Edit: das Icon muss dann im selben Ordner wie die Java-Datei liegen. Und wenn du in NetBeans eine Jar-Datei erstellst wird das Icon mit  in die Jar-Datei geschaufelt. Bei Eclipse weiss ich nicht


----------



## Hijo2006 (2. Apr 2017)

danke..


----------



## JStein52 (2. Apr 2017)

Hi Jo, gerne


----------



## krgewb (2. Apr 2017)

Wenn dann z.B. die jar-Datei auf dem Desktop liegt, ist das Icon der Datei dann nicht mehr das mit der Tasse?


----------



## JStein52 (2. Apr 2017)

Doch, dort ist es schon noch die Tasse. Das geht auch nicht zu ändern.
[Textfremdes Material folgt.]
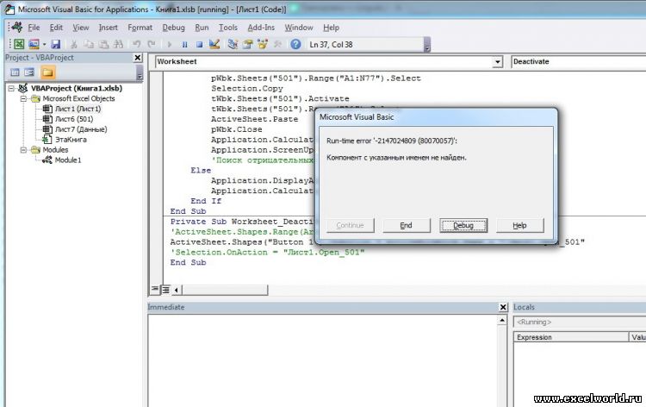Click the Reset (stop) toolbar icon
The height and width of the screenshot is (407, 646).
199,44
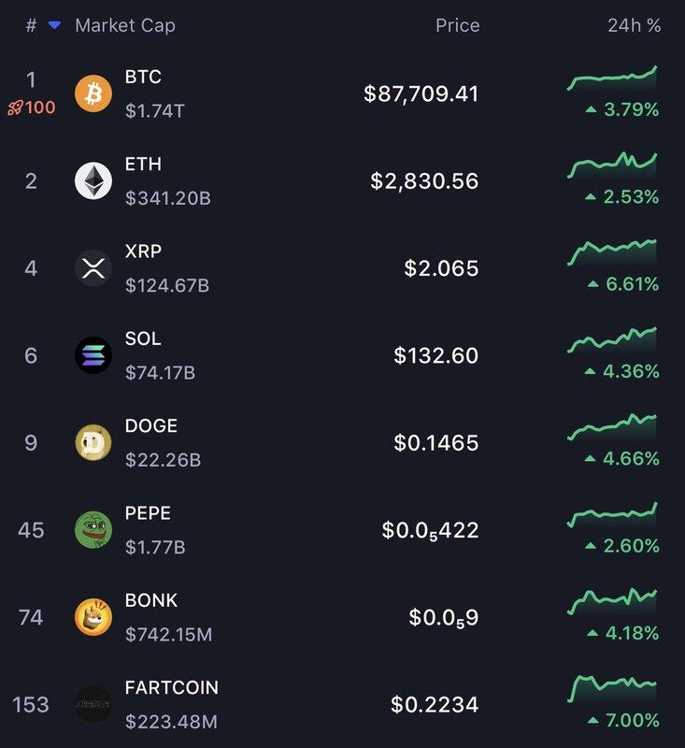Click the Pepe frog icon
Image resolution: width=685 pixels, height=748 pixels.
coord(93,530)
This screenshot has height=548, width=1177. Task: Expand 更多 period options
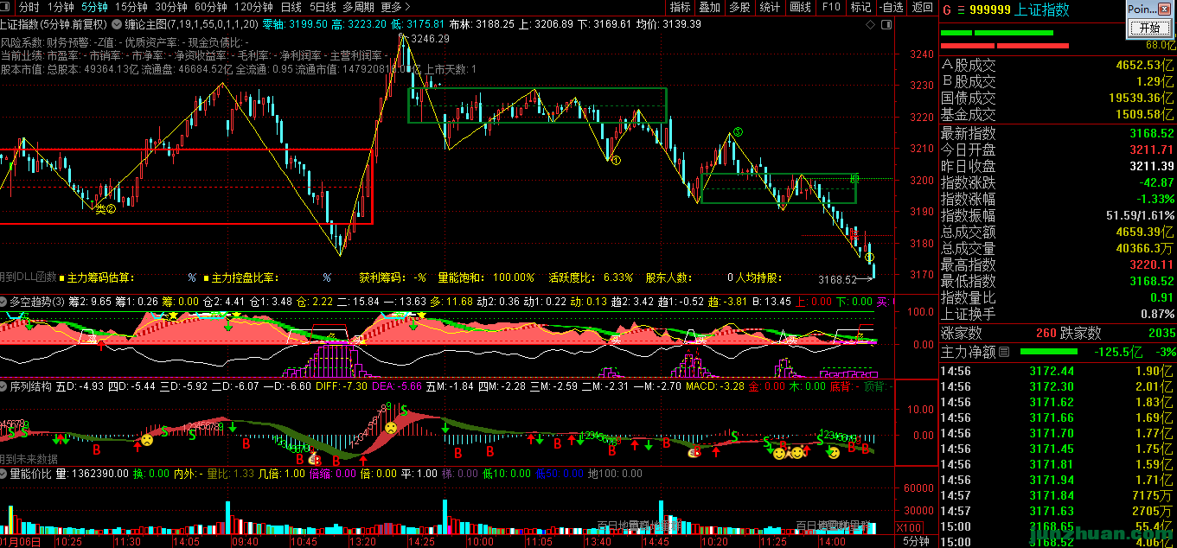coord(395,7)
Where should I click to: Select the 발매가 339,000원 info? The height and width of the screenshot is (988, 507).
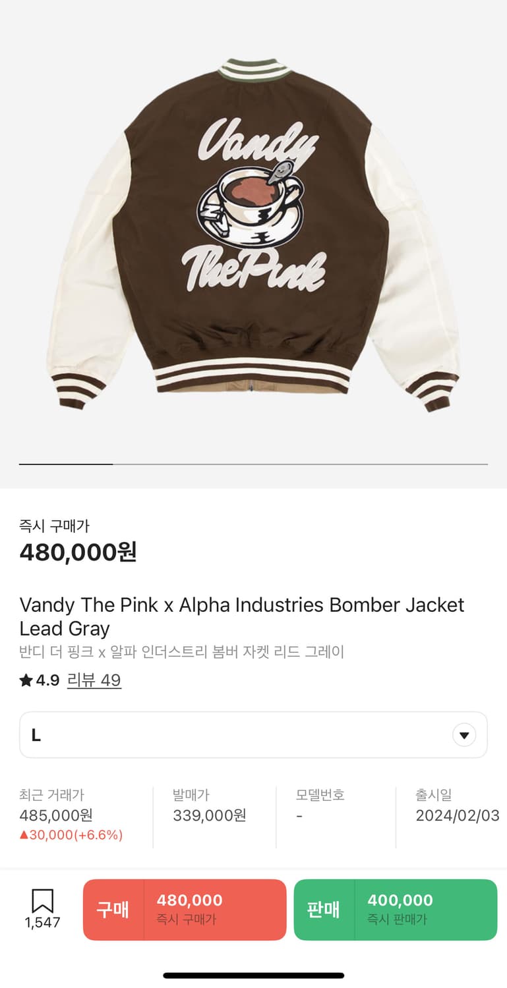[209, 815]
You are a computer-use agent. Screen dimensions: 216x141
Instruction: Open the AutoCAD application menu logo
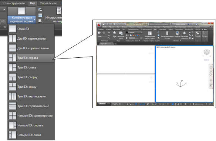pos(99,25)
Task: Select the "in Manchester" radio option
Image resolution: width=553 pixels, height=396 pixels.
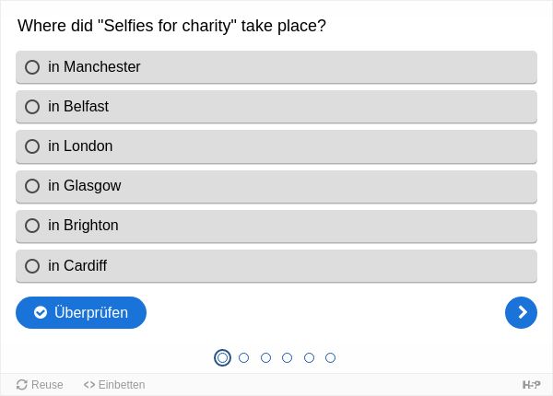Action: (x=277, y=67)
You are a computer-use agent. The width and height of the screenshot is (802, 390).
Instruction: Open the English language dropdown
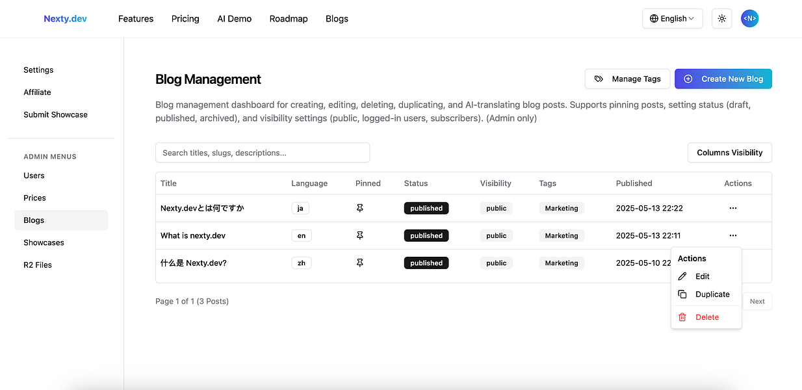(x=672, y=18)
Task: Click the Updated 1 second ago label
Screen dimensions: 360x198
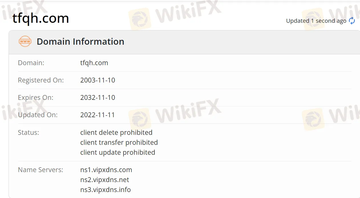Action: tap(316, 20)
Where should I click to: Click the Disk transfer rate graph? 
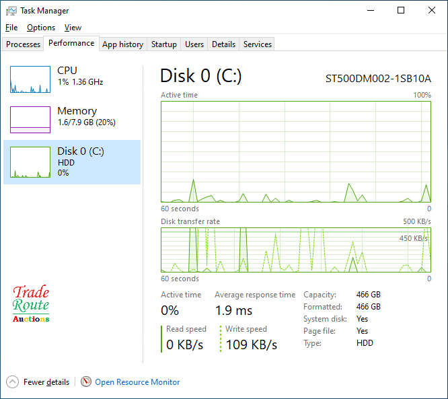click(296, 250)
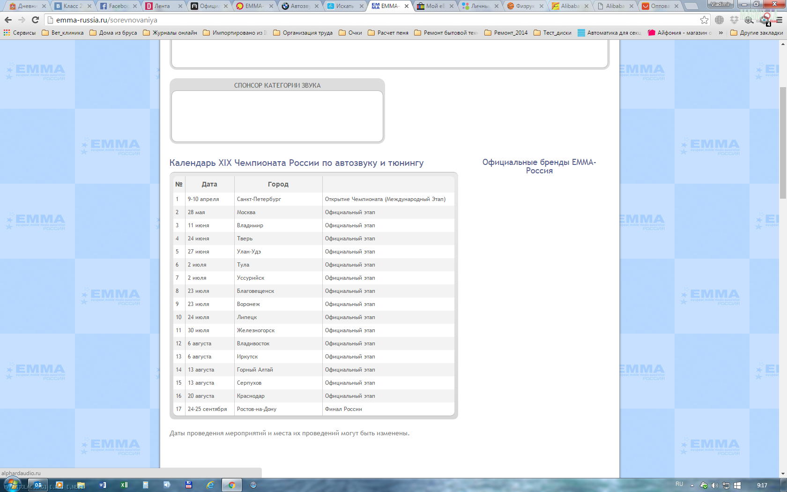Open Microsoft Word from the taskbar
The image size is (787, 492).
(103, 485)
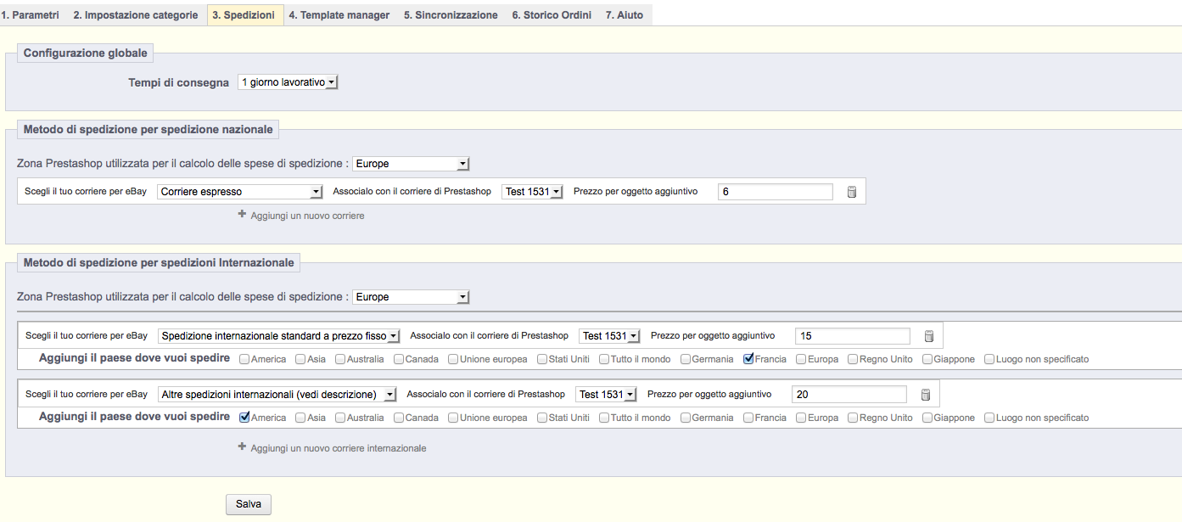This screenshot has width=1182, height=522.
Task: Open the Tempi di consegna dropdown
Action: 288,82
Denn eine Jar-Datei ist ja nicht wirklich eine ausführbare Datei sondern ist mit java.exe verknüpft. Und die Miniaturansicht von Java ist nun mal die Tasse. Das lässt sich auch nicht ändern. Dann musst du aus der jar so wie oben beschrieben eine Exe machen und dann kannst du ein individuelles Icon angeben


----------



## Meniskusschaden (2. Apr 2017)

Allerdings kann man der Verknüpfung auf dem Desktop auch ein Icon zuordnen. Vielleicht kann man ja gleich eine entsprechende Verknüpfung mit ausliefern, damit der Anwender das nicht selbst machen muss. Das wäre dann aber spezifisch für das jeweilige OS bzw. den jeweiligen Desktop-Manager.


----------



## JStein52 (2. Apr 2017)

Meniskusschaden hat gesagt.:


> Allerdings kann man der Verknüpfung auf dem Desktop auch ein Icon zuordnen


Ja da geht das zwar. Aber was ist im Windows-Explorer ? Irgendwo isch game over ...  Und es ist dann auch keine Eigenschaft der Jar-Datei sondern so wie du sagst der Verknüpfung.


----------